EXERCISE PROMPT: Your answer must be every line of the data below that holds the string "badge", copied exactly.

########################################

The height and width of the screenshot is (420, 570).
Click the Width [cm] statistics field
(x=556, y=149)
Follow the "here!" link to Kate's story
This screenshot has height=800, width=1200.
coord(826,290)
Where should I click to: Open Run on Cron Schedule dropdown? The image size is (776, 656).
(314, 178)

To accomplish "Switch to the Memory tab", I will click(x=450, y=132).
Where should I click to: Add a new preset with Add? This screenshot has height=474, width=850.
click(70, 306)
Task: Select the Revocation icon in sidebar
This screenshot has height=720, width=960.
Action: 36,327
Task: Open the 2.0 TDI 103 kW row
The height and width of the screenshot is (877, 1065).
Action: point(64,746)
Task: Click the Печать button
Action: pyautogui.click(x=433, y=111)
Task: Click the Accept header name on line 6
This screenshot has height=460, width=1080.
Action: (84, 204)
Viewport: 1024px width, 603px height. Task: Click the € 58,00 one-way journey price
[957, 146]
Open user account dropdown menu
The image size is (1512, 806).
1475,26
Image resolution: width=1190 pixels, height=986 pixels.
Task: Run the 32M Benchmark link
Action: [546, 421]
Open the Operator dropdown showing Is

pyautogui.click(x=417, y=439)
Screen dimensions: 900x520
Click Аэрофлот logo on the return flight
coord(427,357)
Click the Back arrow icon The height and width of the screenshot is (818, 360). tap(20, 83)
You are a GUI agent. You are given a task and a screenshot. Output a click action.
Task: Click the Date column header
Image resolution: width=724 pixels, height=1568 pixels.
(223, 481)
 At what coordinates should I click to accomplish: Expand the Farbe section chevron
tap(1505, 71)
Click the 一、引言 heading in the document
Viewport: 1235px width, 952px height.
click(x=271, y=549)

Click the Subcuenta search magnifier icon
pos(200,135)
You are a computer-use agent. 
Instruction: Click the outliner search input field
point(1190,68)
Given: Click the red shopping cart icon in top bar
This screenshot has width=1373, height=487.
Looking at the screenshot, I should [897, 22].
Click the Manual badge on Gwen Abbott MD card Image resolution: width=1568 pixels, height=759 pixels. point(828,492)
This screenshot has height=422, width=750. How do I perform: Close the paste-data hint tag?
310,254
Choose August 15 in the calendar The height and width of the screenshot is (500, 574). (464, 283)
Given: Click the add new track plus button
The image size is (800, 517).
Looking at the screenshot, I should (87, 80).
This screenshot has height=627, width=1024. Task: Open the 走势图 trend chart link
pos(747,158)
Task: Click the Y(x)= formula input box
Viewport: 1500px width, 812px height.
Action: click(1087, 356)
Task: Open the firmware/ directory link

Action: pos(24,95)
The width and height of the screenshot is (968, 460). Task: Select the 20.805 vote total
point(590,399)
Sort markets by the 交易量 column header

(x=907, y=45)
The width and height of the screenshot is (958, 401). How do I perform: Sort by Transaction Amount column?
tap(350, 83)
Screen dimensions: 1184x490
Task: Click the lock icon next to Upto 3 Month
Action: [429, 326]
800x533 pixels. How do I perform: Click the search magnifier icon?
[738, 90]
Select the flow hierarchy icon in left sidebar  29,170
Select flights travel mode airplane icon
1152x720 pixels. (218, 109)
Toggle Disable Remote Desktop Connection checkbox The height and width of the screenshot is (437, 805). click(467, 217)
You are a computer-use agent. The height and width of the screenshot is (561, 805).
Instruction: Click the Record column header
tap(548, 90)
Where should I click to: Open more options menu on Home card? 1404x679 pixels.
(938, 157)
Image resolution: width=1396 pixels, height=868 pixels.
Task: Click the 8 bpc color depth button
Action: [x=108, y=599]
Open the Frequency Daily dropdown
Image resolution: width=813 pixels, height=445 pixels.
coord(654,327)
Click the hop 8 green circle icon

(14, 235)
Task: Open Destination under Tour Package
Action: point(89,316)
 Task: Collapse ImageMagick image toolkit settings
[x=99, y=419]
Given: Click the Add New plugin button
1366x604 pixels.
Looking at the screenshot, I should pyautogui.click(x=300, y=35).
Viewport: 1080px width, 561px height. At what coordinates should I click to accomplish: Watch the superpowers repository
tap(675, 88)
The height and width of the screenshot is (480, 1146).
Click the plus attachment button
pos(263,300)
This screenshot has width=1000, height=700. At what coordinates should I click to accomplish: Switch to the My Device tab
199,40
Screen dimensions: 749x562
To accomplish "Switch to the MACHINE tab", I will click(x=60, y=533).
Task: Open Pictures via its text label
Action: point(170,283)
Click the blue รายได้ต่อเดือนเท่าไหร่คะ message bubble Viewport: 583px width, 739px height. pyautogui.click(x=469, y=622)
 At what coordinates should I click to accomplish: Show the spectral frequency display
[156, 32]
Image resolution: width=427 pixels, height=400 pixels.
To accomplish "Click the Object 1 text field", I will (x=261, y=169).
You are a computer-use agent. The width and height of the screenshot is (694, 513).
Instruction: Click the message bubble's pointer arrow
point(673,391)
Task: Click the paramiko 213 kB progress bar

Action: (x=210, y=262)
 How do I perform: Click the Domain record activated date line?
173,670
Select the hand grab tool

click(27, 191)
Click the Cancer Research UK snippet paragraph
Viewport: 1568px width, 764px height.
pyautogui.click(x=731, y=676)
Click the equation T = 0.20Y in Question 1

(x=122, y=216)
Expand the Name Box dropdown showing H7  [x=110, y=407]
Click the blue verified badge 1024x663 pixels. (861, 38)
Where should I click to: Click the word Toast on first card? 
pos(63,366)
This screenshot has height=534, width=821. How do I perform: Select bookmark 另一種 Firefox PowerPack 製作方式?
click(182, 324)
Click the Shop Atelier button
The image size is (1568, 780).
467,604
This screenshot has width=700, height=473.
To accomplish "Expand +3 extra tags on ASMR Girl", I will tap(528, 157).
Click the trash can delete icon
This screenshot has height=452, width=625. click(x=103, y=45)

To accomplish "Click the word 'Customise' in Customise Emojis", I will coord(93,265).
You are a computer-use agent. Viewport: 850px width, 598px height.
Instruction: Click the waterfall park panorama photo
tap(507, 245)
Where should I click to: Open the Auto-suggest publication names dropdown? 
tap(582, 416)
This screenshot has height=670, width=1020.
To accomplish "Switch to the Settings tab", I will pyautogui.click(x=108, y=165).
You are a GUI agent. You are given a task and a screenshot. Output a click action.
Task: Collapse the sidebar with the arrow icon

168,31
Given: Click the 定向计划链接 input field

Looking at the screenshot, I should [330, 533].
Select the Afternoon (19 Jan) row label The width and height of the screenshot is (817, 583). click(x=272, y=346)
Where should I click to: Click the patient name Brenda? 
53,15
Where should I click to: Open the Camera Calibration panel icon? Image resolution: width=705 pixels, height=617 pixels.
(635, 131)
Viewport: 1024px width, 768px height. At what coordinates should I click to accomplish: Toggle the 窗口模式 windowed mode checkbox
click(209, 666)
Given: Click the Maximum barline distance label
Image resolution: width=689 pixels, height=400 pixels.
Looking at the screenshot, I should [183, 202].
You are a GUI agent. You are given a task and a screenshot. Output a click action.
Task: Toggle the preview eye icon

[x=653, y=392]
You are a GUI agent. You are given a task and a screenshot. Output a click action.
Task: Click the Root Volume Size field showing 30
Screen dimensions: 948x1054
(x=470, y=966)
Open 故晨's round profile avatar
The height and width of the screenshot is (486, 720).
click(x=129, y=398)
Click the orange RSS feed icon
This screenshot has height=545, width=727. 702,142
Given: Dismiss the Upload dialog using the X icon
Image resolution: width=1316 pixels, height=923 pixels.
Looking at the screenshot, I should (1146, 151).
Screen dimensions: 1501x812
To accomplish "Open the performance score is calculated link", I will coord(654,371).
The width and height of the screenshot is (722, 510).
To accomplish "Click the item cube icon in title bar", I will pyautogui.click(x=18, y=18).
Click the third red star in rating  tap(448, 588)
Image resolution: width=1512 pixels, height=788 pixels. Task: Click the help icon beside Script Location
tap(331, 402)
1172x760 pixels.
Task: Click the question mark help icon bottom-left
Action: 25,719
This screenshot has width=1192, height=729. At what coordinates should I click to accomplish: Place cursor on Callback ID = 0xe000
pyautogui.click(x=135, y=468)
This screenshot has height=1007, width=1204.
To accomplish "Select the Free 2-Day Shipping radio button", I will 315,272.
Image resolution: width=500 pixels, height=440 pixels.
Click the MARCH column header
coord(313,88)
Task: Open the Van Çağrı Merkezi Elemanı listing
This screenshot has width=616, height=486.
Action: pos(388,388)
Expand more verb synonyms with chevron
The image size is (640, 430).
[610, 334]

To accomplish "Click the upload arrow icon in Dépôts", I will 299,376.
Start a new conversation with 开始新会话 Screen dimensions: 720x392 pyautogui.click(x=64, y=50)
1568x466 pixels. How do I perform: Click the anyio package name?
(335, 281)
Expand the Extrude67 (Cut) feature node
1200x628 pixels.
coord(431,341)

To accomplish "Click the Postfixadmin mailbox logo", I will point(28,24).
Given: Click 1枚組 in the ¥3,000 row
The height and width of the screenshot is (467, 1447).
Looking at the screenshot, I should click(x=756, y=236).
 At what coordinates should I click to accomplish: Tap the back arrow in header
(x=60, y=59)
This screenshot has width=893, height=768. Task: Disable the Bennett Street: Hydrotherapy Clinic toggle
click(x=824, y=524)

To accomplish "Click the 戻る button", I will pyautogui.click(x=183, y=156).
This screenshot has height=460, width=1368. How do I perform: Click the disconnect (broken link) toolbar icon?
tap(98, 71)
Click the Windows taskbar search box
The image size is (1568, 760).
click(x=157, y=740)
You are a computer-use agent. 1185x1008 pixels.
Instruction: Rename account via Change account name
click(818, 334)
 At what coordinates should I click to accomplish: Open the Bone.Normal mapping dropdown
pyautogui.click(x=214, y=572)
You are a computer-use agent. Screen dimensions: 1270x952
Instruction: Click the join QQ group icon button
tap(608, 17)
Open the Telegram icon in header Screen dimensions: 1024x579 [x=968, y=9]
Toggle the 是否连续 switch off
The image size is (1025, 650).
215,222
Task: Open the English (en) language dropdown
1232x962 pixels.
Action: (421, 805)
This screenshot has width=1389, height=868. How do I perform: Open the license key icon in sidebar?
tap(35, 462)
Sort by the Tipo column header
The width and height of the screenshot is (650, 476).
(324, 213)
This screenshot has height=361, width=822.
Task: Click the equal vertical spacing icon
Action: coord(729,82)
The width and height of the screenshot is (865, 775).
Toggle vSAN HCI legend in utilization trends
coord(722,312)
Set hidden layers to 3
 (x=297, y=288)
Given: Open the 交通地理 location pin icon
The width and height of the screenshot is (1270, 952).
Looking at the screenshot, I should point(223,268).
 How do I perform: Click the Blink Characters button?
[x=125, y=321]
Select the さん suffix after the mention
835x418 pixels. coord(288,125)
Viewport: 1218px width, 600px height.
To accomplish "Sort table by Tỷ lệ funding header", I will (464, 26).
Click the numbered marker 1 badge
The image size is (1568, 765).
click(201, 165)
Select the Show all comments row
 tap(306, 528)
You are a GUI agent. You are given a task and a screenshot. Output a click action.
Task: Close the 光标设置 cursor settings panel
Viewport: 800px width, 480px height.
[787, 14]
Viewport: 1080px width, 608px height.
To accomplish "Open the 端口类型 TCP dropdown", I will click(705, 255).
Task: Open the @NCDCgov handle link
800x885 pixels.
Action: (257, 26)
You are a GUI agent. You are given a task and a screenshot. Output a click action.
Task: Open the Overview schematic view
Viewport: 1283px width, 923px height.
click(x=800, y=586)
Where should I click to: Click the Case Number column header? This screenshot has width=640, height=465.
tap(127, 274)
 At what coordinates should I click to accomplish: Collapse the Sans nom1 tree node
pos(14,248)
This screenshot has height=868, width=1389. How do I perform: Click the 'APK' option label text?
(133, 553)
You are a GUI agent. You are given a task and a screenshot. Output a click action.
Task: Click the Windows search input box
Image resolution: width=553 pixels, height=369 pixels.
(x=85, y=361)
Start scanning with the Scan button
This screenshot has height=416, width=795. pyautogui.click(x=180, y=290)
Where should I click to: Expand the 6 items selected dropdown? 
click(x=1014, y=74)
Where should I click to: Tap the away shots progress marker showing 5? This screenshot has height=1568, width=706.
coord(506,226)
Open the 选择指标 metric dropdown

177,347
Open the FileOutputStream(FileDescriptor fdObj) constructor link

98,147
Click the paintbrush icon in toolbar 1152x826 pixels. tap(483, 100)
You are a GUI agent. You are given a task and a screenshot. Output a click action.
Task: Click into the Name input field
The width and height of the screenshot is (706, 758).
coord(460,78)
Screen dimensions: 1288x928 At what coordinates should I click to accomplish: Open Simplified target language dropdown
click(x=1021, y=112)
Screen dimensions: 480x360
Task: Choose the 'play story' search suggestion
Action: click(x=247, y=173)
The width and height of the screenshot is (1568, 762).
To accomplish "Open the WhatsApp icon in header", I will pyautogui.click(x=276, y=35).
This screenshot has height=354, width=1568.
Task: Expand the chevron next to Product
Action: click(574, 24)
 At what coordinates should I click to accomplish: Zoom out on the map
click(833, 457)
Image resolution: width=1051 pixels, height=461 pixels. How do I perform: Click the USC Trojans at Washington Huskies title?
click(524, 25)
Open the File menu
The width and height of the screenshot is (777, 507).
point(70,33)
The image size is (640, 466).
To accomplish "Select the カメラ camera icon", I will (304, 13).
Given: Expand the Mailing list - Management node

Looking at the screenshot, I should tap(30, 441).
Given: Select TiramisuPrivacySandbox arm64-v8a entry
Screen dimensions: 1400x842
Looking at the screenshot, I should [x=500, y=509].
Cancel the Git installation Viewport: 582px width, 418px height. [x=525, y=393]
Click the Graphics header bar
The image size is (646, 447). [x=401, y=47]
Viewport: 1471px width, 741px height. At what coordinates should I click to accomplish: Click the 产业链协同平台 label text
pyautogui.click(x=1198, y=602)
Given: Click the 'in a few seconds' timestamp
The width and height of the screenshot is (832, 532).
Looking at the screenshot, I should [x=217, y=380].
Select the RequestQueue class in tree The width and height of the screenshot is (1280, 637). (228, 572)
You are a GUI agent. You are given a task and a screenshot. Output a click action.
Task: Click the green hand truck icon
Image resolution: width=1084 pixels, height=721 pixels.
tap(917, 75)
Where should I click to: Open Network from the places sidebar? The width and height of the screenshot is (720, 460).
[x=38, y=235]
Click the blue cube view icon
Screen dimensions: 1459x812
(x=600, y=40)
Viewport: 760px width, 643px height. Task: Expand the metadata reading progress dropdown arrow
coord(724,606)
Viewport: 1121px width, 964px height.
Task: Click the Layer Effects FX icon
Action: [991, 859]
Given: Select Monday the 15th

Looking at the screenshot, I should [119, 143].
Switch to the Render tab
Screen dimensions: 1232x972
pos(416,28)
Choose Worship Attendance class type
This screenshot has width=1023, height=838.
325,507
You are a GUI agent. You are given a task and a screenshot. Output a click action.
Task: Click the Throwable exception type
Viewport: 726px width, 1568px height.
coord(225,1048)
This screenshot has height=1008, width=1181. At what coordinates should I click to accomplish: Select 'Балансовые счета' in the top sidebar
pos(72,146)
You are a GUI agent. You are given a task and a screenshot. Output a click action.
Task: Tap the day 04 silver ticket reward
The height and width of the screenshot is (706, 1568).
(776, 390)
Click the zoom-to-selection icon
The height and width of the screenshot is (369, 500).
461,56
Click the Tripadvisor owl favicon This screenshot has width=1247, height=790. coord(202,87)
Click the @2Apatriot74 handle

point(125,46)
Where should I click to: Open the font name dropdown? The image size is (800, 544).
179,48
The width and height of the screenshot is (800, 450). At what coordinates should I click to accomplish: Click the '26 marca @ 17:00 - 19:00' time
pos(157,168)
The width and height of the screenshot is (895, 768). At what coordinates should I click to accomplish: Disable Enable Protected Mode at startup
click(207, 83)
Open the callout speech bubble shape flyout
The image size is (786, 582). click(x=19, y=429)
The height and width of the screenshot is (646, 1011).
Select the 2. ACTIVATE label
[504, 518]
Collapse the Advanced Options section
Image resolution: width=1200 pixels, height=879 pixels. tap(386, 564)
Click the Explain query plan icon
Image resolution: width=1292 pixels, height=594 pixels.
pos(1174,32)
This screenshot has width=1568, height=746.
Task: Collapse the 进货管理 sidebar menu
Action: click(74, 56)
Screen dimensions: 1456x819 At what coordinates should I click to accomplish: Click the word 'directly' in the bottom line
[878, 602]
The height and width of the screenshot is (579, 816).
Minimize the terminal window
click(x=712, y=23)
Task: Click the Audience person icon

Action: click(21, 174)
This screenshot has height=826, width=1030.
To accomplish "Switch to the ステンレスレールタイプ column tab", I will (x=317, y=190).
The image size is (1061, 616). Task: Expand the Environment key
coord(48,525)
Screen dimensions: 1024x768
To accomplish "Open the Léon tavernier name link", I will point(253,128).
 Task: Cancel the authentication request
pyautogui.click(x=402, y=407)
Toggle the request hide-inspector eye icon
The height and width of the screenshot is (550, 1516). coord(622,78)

########################################

EXERCISE RESPONSE:
Click the Manual badge on Gwen Abbott MD card Image resolution: width=1568 pixels, height=759 pixels. point(828,492)
Click the blue verified badge 1024x663 pixels. (861, 38)
Click the numbered marker 1 badge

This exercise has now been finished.